In-app notifications — serious and sentinel filings route to clinical leadership with PHI-free payloads · Late-filing alerts — late filings raise a warning alert stamped in the agency's local timezone · HIPAA audit log — every create, filing, transition, addendum, and PHI reveal is recorded · Session notes — the in-note behavior-incident section escalates serious events into a pre-filled formal report

Access control

Three permission codes gate the module — incidents.view for the list and detail metadata, incidents.file for drafting, filing, and appending addenda, and incidents.review for advancing the post-filing lifecycle — and agencies assign them per role through the standard permission system. Reading narratives and witness names additionally requires PHI clearance, except for the original author, whose read-back is always permitted and audited.

Frequently asked questions

Can a filed incident report be edited or deleted?

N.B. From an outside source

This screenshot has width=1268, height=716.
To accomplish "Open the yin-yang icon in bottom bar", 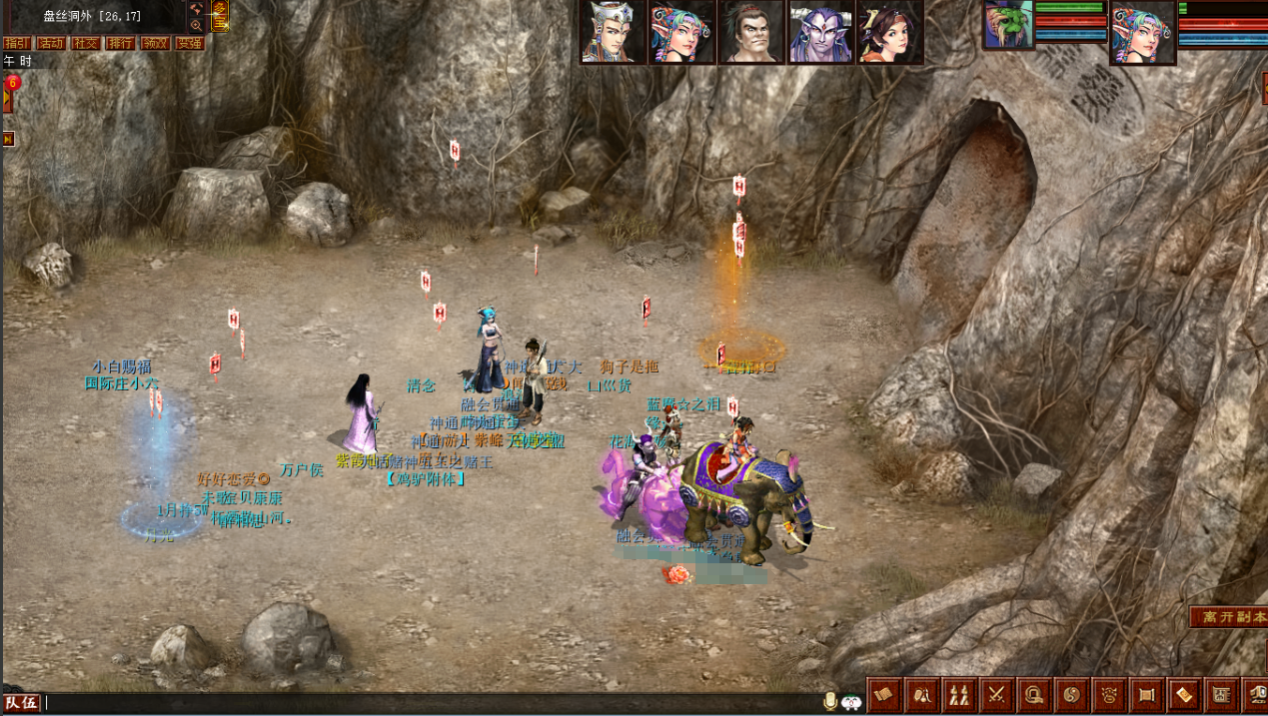I will 1071,693.
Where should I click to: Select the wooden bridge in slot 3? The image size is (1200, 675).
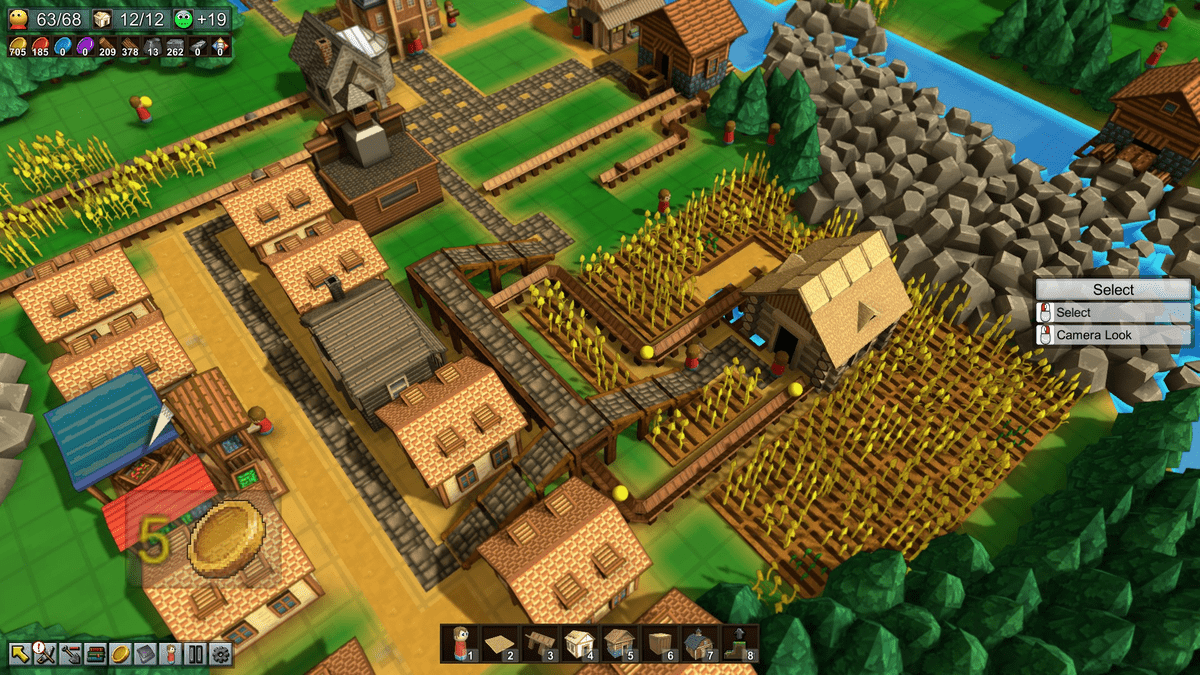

No. Filing permanently freezes the record with a timestamp and a SHA-256 content hash, so later tampering is detectable. Any attempt to edit a filed record is rejected and redirected to the addendum path: corrections are appended as immutable addenda, each carrying its author and timestamp, and addenda themselves can never be edited or deleted.

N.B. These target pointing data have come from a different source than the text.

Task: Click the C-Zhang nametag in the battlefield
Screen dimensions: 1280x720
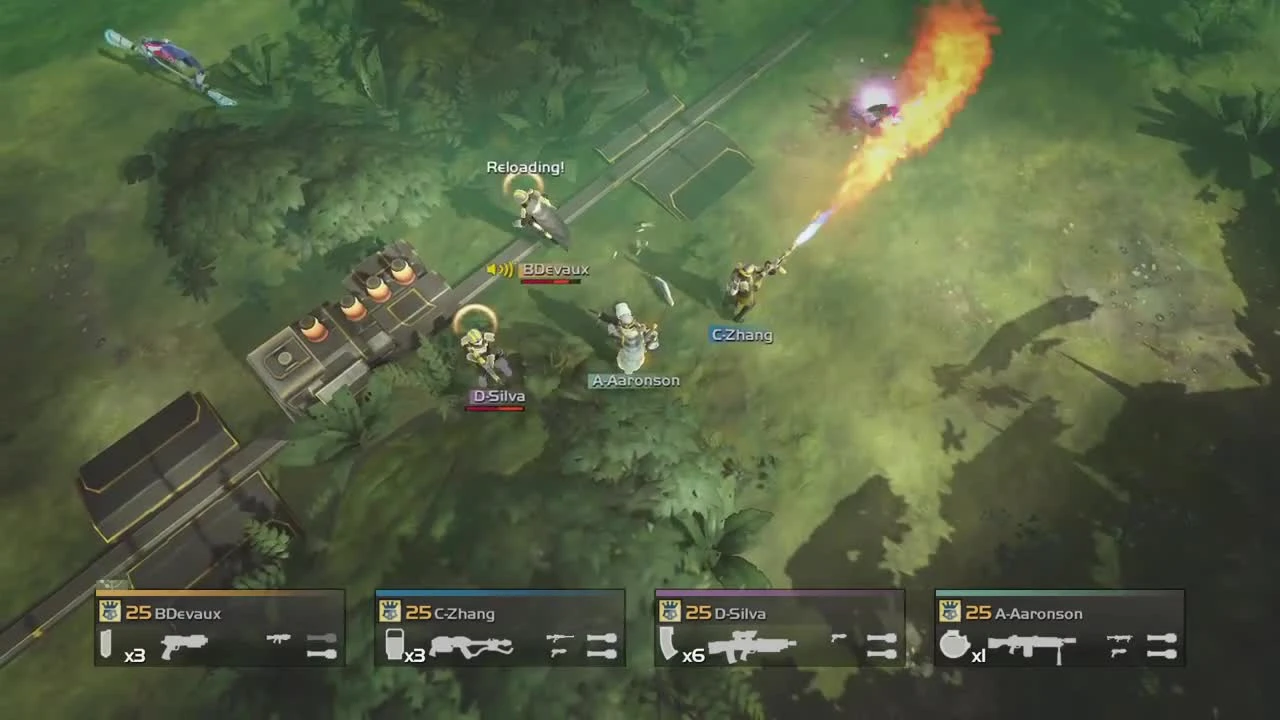Action: pyautogui.click(x=741, y=335)
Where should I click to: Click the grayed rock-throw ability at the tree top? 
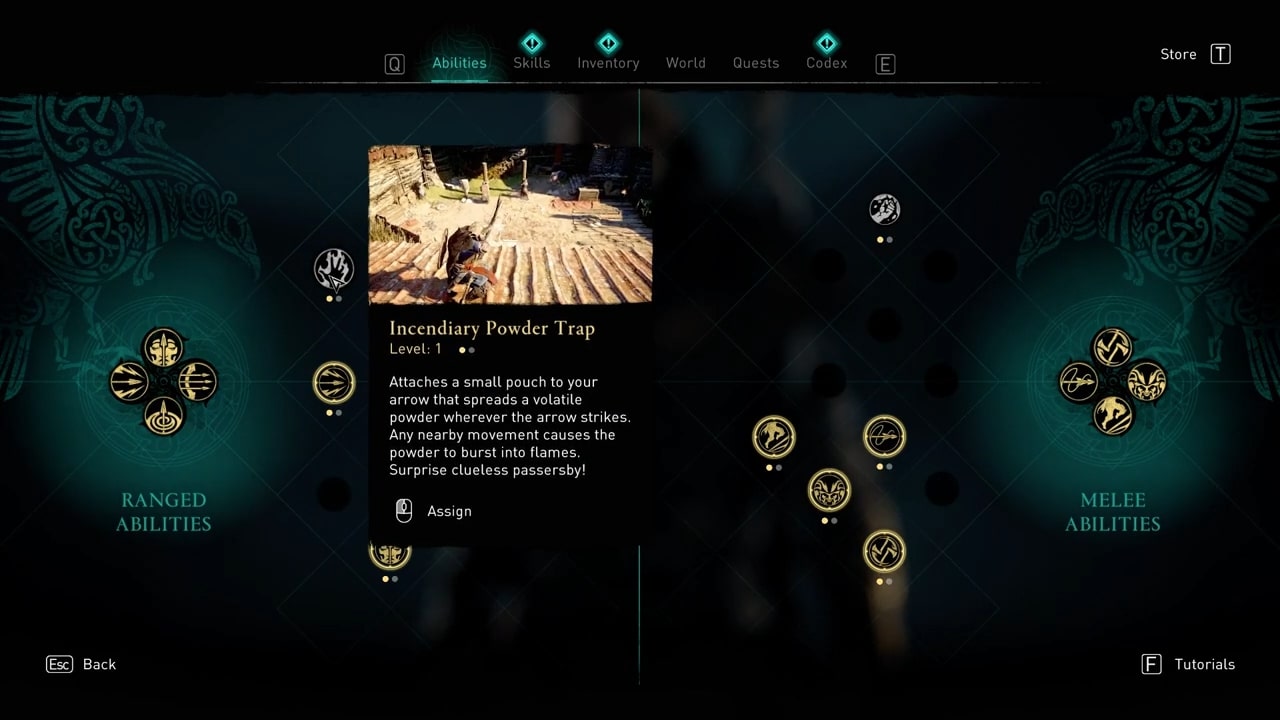click(x=884, y=209)
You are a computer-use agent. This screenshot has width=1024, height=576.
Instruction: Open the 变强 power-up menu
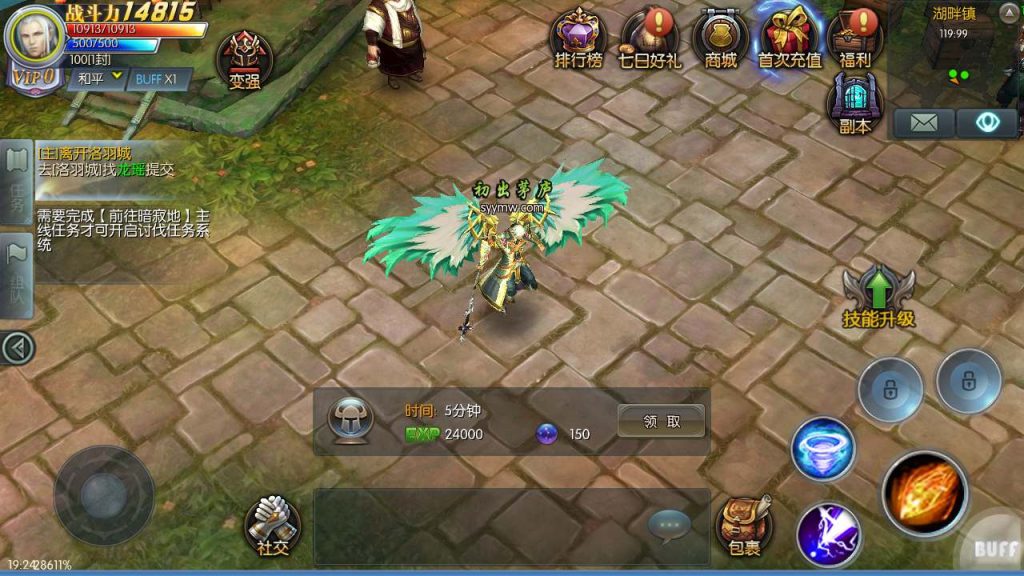pos(245,60)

What happens if staff file an incident late?

It still files — Coralia never blocks documentation on timeliness. The occurrence-to-filing interval is computed against the agency's filing window (72 hours by default), stamped on the record, and shown in hours on the detail page next to a 'Filed late' chip. A warning alert with agency-local timestamps is raised, so lateness is recorded rather than hidden.

How is this different from behavior incidents inside a session note?

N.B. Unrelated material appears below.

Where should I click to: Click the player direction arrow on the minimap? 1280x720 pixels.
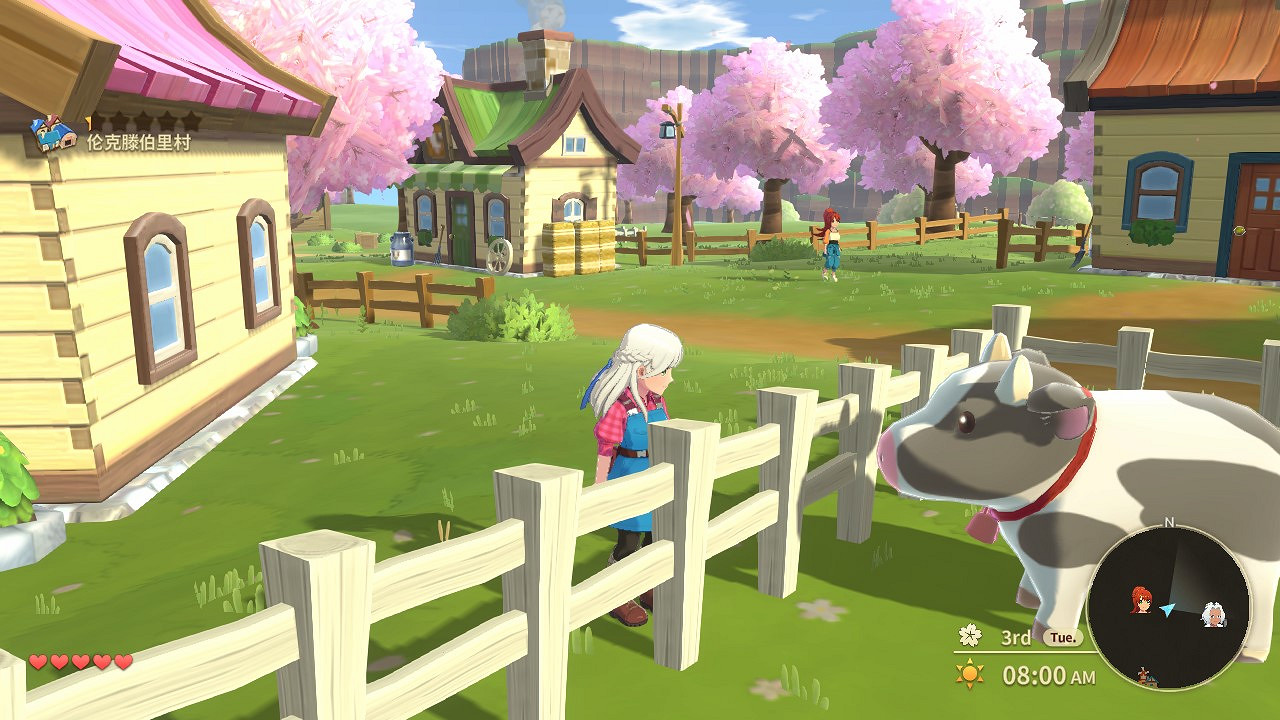pos(1167,608)
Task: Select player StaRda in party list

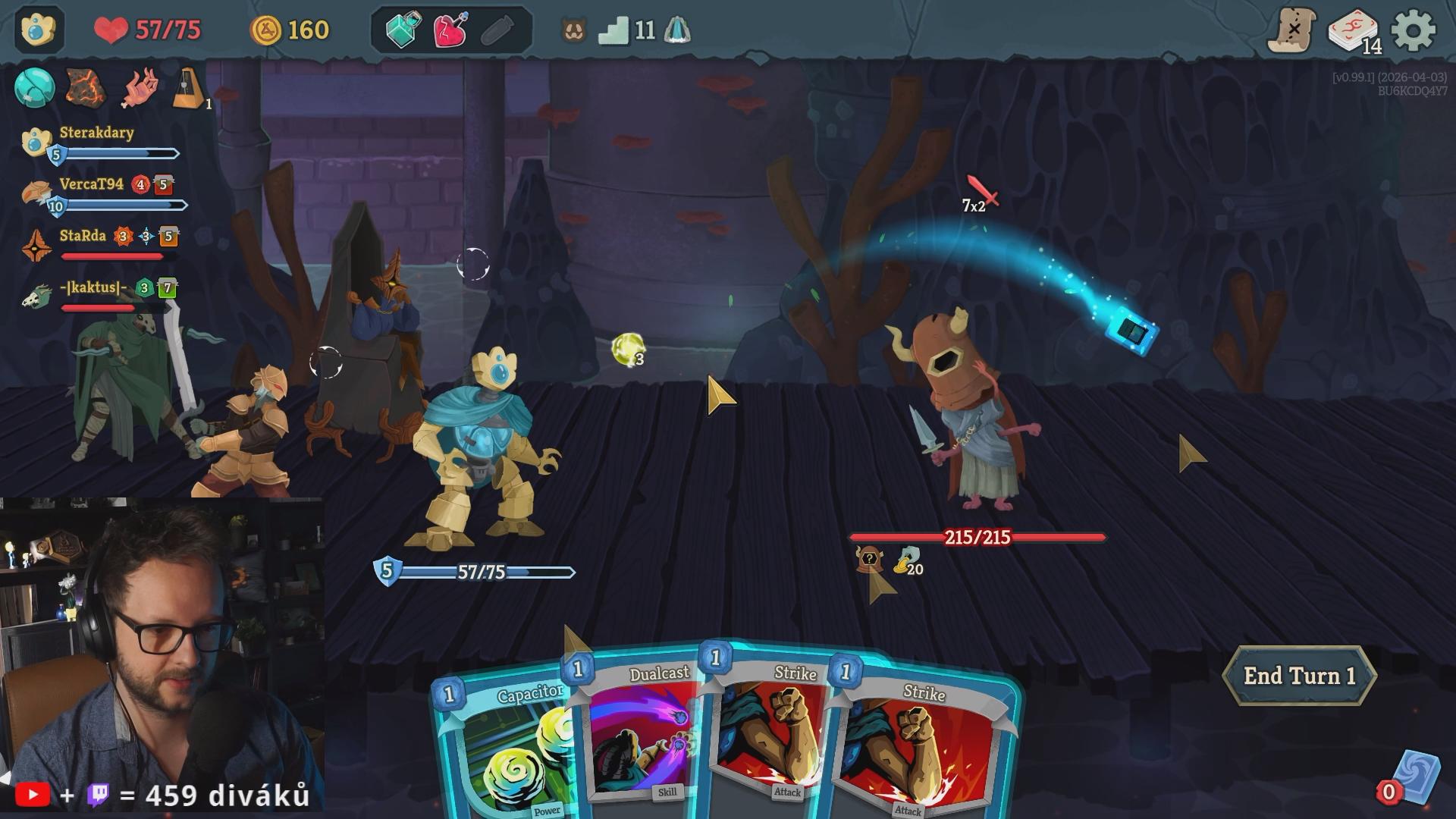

Session notes carry lighter narrative behavior incidents — what happened, who was involved, the staff response, setting, intensity, and duration — that live with the session. The Incident Reporting module is the governed safety-event record: it freezes on filing, corrects only by addenda, and runs its own review lifecycle. A link inside the session note escalates a serious event such as injury, restraint, or crisis into a formal report pre-filled with the client.

Who gets notified when a serious incident is filed?

Filings at the serious or sentinel threshold automatically notify clinical leadership — the admin and analyst role categories — at warning or critical severity. The notification payload contains no protected health information, and a 60-minute deduplication window prevents repeated alerts for the same event. Individual users can tune delivery through their standard notification preferences.

Who can read the incident narrative?

Only staff with PHI (protected health information) clearance can read narratives, witness names, and addendum bodies — plus the original author, who can always read back their own text. Every reveal, including author read-back, is written to the audit log. Staff without clearance see explicit redaction notices instead of blanks, and witness roles come from a closed five-value list so a name never sits in an unencrypted field.